Aufgaben
1. Schreib aus dem Lesetext den Abschnitt wortgetreu ab, der bei „Irreale Phänomene und“ anfängt und bei „verstehen begrenzt ist.“ aufhört.
2. Welches Werk von Rainer Maria Rilke nennt der Lesetext?
3. Stimmen diese Aussagen mit dem Lesetext überein? Antworte jeweils mit Ja oder Nein und zitiere die entscheidenden Worte.
(a) Rilke beginnt seine „Briefe an einen jungen Dichter“ mit den zitierten Sätzen.
(b) Unser menschliches Vermögen, wahrzunehmen und zu verstehen, ist unbegrenzt.
(c) Die Sentenz über die „Dinge auf Erden“ stammt aus Goethes „Faust“.

Reinhard Habeck: "Kräfte, die es nicht geben dürfte"

Irreale Phänomene und Erscheinungen aus aller Welt


Irreale Realitäten

"Die Dinge sind nicht alle so faßbar und sagbar, als man uns meistens glauben machen möchte; die meisten Ereignisse sind unsagbar, vollziehen sich in einem Raume, den nie ein Wort betreten hat, und unsagbarer als alles sind die Kunst-Werke, geheimnisvolle Existenzen, deren Leben neben dem unseren, das vergeht, dauert." Mit solchen Sätzen leitet Rainer Maria Rilke seine "Briefe an einen jungen Dichter" ein. Was für die Kunst allgemein gilt, wirkt auch in unser gesamtes Leben hinein, das Unsagbare, das Geheimnisvolle reizt und verunsichert uns. Man muss auch nicht immer an die Sentenz von Shakespeares Hamlet über die nicht zu erträumenden "Dinge auf Erden" erinnern, um sich einzugestehen, dass unser menschliches Vermögen wahrzunehmen und zu verstehen begrenzt ist.

Aufgelistete Einträge
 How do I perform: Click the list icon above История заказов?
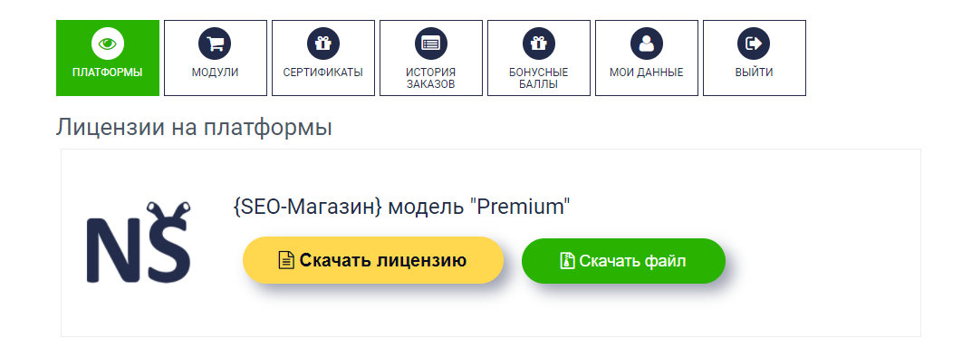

...

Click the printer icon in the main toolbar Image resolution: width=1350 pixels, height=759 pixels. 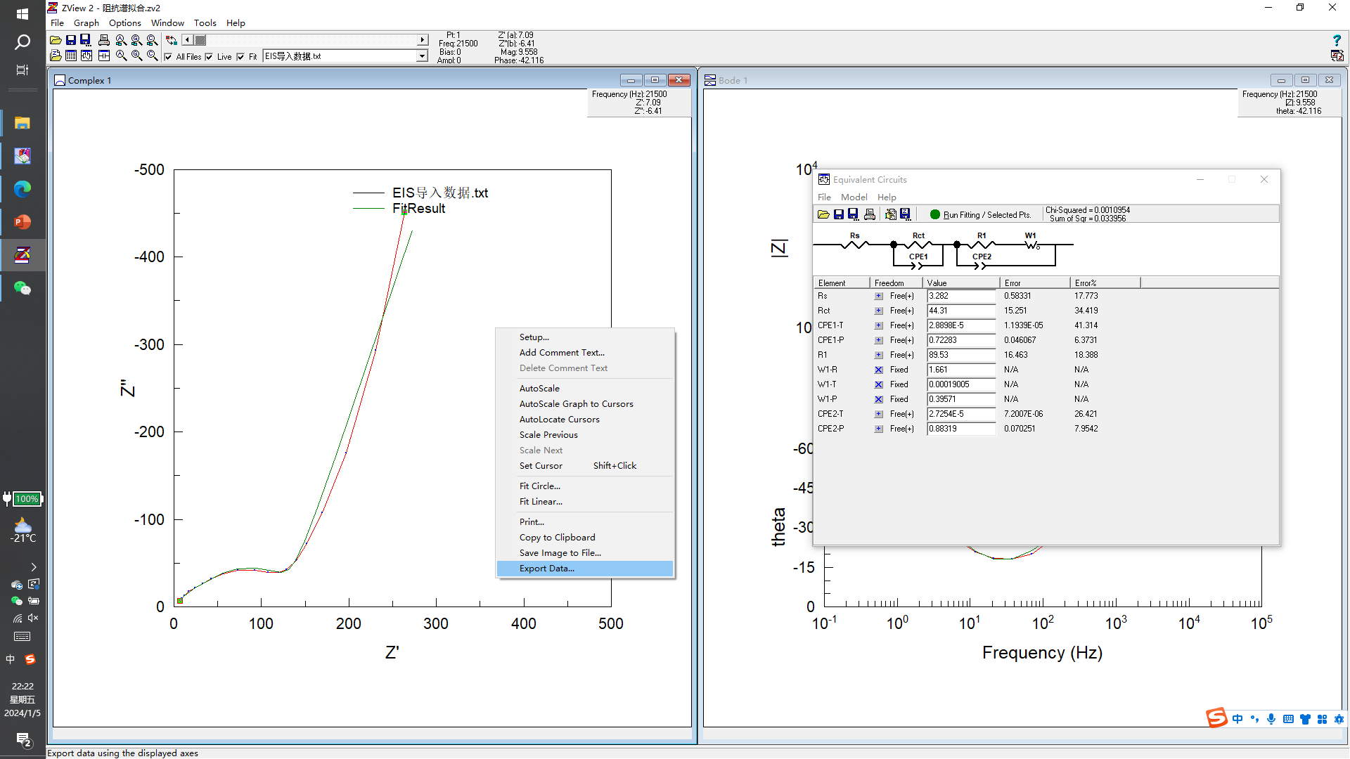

Lösungen
1.
Irreale Phänomene und Erscheinungen aus aller Welt


Irreale Realitäten

"Die Dinge sind nicht alle so faßbar und sagbar, als man uns meistens glauben machen möchte; die meisten Ereignisse sind unsagbar, vollziehen sich in einem Raume, den nie ein Wort betreten hat, und unsagbarer als alles sind die Kunst-Werke, geheimnisvolle Existenzen, deren Leben neben dem unseren, das vergeht, dauert." Mit solchen Sätzen leitet Rainer Maria Rilke seine "Briefe an einen jungen Dichter" ein. Was für die Kunst allgemein gilt, wirkt auch in unser gesamtes Leben hinein, das Unsagbare, das Geheimnisvolle reizt und verunsichert uns. Man muss auch nicht immer an die Sentenz von Shakespeares Hamlet über die nicht zu erträumenden "Dinge auf Erden" erinnern, um sich einzugestehen, dass unser menschliches Vermögen wahrzunehmen und zu verstehen begrenzt ist.

2. Die „Briefe an einen jungen Dichter“.

3.
(a) Ja: „Mit solchen Sätzen leitet Rainer Maria Rilke seine "Briefe an einen jungen Dichter" ein.“
(b) Nein: „dass unser menschliches Vermögen wahrzunehmen und zu verstehen begrenzt ist“
(c) Nein: „die Sentenz von Shakespeares Hamlet über die nicht zu erträumenden "Dinge auf Erden"“